**What is being asked**
Output the line containing "Given: Uncheck the jdk 1.8.0_371 checkbox" and each line after it through the end of the data, exactly as written, with pictures left out.
━━━━━━━━
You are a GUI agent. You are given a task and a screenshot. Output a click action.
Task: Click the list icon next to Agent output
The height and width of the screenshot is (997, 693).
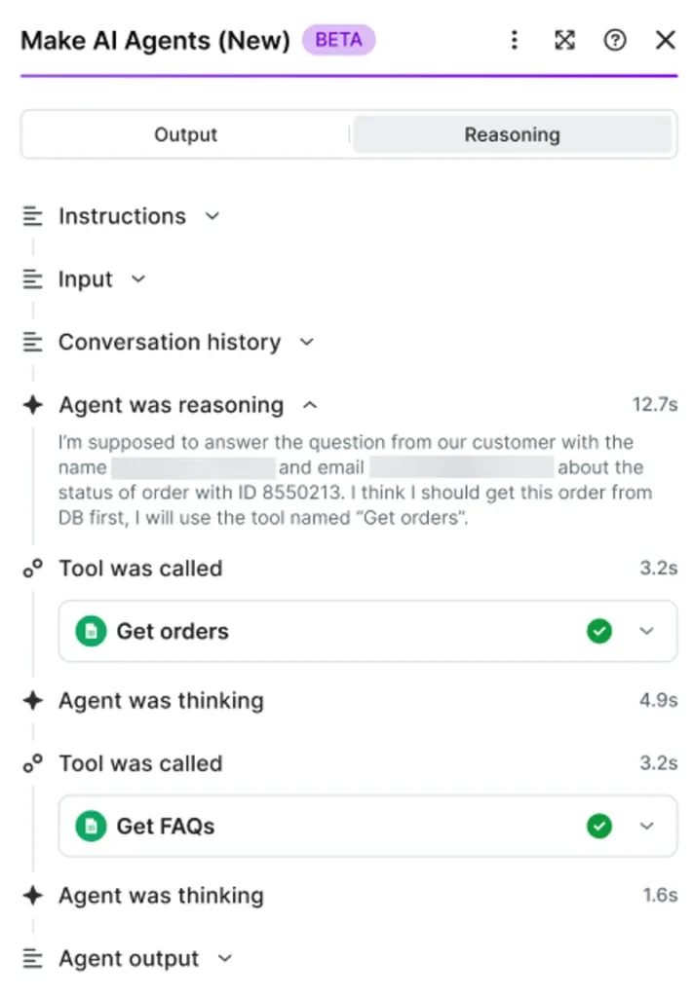point(32,958)
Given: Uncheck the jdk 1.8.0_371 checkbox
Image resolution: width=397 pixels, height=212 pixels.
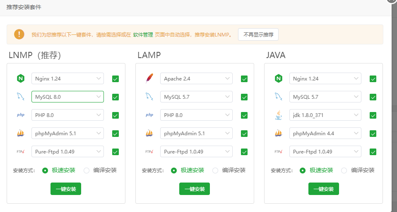Looking at the screenshot, I should point(373,115).
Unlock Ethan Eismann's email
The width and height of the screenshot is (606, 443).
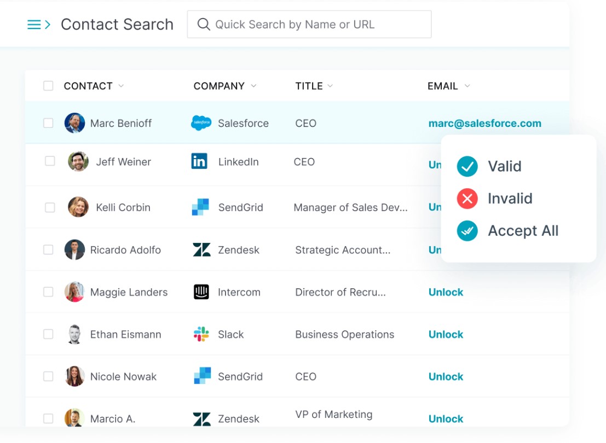point(446,335)
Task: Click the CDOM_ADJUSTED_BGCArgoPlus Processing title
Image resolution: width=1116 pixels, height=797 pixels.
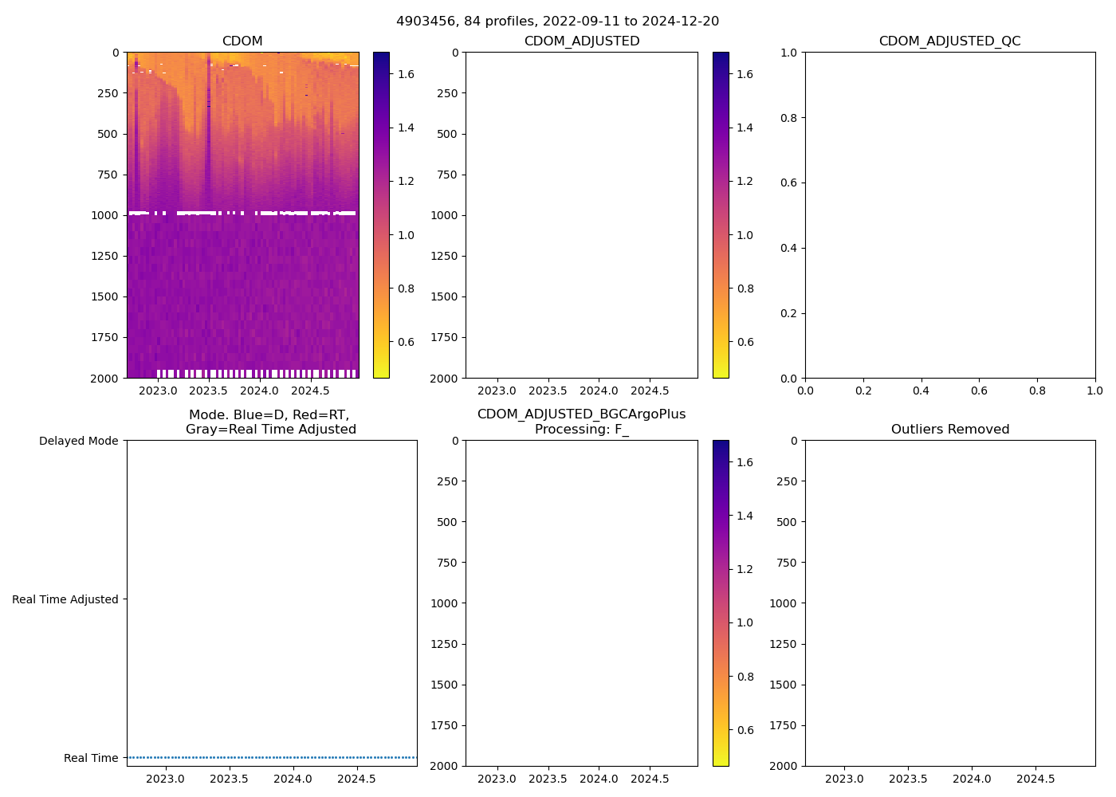Action: (581, 422)
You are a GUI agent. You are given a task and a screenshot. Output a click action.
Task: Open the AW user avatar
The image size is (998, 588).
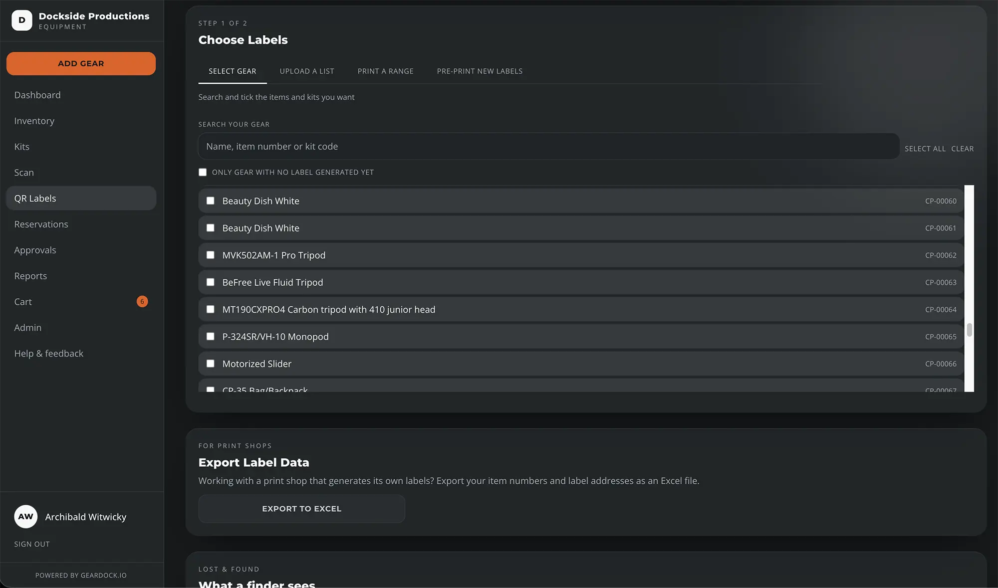(26, 517)
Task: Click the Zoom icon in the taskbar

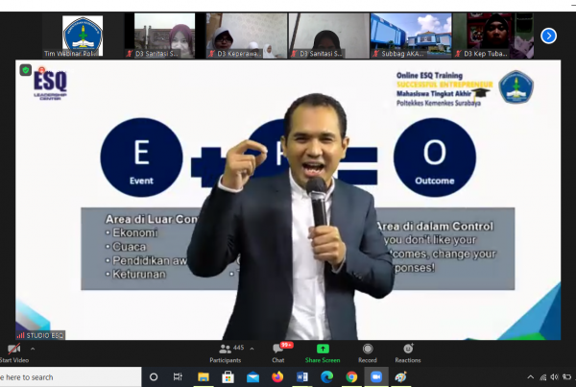Action: pyautogui.click(x=376, y=377)
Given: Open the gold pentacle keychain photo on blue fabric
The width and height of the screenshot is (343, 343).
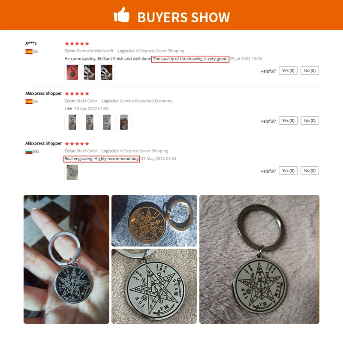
━━━━━━━━
**Answer box**
Given: Uncheck the jdk 1.8.0_371 checkbox
Image resolution: width=397 pixels, height=212 pixels.
Looking at the screenshot, I should point(373,115).
Unlock Ethan Eismann's email
The width and height of the screenshot is (606, 443).
point(446,335)
Task: Click the CDOM_ADJUSTED_BGCArgoPlus Processing title
Image resolution: width=1116 pixels, height=797 pixels.
Action: (581, 422)
You are a GUI agent. You are given a task and a screenshot. Output a click action.
Task: Open the AW user avatar
The image size is (998, 588).
(26, 517)
Task: Click the Zoom icon in the taskbar

Action: pyautogui.click(x=376, y=377)
Given: Open the gold pentacle keychain photo on blue fabric
The width and height of the screenshot is (343, 343).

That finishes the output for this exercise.